Goin to see the Martini Bros andd thier bikes at a car show here today in Austin. Hope I can take pics!!


----------



## Shattered (Dec 12, 2004)

I don't see the hat lasting past the on-ramp of the freeway, but it works for the pic.


----------



## UsaPride (Dec 12, 2004)

Very nice, Pale!!


----------



## 007 (Dec 12, 2004)

dilloduck said:
			
		

> lookin good---biker/cowboys?-I guess they're only west of the Mississippi huh.
> Goin to see the Martini Bros andd thier bikes at a car show here today in Austin. Hope I can take pics!!

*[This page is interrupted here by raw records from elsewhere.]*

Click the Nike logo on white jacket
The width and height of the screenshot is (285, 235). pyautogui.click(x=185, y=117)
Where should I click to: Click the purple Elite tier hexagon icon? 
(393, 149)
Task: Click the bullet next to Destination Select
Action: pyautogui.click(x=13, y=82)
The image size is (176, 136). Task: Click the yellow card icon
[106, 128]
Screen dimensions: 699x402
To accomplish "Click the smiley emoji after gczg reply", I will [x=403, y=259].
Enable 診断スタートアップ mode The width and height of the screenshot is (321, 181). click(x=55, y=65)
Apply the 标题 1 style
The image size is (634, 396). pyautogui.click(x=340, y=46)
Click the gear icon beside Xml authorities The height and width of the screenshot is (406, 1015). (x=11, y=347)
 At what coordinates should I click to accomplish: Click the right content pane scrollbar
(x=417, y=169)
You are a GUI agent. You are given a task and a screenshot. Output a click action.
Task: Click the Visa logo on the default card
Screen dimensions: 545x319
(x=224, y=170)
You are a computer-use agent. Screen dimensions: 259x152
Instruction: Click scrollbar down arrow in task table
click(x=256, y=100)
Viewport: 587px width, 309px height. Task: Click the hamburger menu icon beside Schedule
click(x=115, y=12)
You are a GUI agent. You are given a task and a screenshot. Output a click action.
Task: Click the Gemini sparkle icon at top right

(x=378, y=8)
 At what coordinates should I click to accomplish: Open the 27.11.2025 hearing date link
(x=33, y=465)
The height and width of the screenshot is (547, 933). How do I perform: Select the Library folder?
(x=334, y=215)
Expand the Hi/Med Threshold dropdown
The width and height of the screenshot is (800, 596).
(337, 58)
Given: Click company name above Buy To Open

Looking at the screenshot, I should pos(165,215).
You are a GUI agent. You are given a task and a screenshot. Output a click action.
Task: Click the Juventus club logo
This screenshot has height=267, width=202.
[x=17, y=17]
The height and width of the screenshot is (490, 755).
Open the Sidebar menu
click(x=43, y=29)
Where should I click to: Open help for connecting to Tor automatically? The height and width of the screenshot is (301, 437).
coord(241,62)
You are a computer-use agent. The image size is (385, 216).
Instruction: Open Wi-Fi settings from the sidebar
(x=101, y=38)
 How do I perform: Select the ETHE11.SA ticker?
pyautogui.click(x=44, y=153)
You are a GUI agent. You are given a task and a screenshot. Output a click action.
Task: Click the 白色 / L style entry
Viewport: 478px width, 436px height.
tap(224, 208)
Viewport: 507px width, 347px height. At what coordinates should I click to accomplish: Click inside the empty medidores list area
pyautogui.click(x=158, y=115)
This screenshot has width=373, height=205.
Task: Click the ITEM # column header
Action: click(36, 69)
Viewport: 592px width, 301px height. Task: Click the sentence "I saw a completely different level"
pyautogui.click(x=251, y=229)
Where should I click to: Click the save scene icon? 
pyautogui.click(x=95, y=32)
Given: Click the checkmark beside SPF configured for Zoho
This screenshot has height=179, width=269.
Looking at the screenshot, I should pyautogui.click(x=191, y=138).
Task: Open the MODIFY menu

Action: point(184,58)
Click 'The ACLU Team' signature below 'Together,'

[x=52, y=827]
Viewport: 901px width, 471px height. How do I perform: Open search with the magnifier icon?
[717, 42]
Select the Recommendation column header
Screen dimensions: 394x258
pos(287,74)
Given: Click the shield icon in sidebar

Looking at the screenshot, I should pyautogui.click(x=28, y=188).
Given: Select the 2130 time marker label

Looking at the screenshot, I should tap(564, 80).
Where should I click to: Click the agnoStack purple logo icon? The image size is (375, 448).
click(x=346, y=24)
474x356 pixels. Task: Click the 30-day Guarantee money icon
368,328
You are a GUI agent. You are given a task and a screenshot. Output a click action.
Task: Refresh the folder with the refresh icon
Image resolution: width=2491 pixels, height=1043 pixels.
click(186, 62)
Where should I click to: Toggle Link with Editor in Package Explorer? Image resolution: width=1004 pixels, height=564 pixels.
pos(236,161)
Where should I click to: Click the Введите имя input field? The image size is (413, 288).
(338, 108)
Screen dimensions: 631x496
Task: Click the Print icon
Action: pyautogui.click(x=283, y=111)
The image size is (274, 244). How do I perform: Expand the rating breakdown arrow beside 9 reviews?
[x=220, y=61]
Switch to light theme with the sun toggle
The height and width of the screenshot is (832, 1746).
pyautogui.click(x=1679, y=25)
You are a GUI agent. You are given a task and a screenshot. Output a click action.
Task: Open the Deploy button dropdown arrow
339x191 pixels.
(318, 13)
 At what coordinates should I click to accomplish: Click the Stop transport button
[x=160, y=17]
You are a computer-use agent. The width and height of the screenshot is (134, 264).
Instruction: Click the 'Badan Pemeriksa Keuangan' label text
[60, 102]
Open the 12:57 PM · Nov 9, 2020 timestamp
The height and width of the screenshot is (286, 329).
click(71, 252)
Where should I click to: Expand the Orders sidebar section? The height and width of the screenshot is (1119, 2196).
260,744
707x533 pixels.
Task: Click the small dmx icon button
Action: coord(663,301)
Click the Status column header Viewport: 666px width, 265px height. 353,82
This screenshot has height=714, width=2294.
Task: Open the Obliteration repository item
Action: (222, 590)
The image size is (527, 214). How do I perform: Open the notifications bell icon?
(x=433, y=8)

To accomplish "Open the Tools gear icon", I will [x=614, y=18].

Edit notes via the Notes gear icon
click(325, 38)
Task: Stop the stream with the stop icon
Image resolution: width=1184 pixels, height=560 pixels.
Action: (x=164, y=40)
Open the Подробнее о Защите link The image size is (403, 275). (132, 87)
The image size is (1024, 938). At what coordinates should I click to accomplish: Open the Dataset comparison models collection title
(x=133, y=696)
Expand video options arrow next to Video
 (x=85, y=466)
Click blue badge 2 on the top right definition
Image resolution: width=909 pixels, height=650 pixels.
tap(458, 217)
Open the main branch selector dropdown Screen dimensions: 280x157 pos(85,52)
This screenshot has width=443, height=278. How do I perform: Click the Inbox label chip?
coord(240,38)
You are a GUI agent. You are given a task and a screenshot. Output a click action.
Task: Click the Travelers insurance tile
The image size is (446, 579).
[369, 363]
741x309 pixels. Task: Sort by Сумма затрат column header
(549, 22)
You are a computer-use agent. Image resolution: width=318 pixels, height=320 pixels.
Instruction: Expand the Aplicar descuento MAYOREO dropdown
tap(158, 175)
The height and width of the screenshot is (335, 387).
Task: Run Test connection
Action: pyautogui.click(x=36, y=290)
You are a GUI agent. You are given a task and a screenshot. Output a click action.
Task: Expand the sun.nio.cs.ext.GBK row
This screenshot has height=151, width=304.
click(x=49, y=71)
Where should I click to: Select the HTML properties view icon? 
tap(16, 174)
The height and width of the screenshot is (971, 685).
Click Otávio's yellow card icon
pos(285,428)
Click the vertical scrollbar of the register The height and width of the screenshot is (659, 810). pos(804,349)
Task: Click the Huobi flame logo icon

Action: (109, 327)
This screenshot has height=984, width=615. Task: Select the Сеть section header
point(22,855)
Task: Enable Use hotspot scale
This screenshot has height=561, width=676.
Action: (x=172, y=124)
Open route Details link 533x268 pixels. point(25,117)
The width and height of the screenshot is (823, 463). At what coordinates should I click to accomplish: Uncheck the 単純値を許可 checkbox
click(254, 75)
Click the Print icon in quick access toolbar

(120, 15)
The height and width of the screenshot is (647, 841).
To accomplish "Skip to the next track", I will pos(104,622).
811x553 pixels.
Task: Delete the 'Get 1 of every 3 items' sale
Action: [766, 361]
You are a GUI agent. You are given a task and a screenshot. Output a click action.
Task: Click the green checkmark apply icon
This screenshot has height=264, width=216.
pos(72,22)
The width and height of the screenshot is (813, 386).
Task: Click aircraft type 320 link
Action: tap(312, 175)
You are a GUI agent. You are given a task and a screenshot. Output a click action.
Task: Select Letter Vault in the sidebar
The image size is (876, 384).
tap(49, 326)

Sounds like a really fun day dillo. I hope you do get some pics. I'd love to see them.


----------



## 007 (Dec 12, 2004)

Shattered said:
			
		

> I don't see the hat lasting past the on-ramp of the freeway, but it works for the pic.


LMAO!!! :teeth:  

I know old Wisco doesn't have a helmet law. I never wore one when I lived there. But unfortunately Nevada does.


----------



## Shattered (Dec 12, 2004)

Pale Rider said:
			
		

> LMAO!!! :teeth:
> 
> I know old Wisco doesn't have a helmet law. I never wore one when I lived there. But unfortunately Nevada does.



That's not what I was referring to - more that the hat will blow off as soon as you hit freeway speeds...unless you shave your head, make a wig, sew the hair to the inside of the hat, and then use wig tape to keep it on.  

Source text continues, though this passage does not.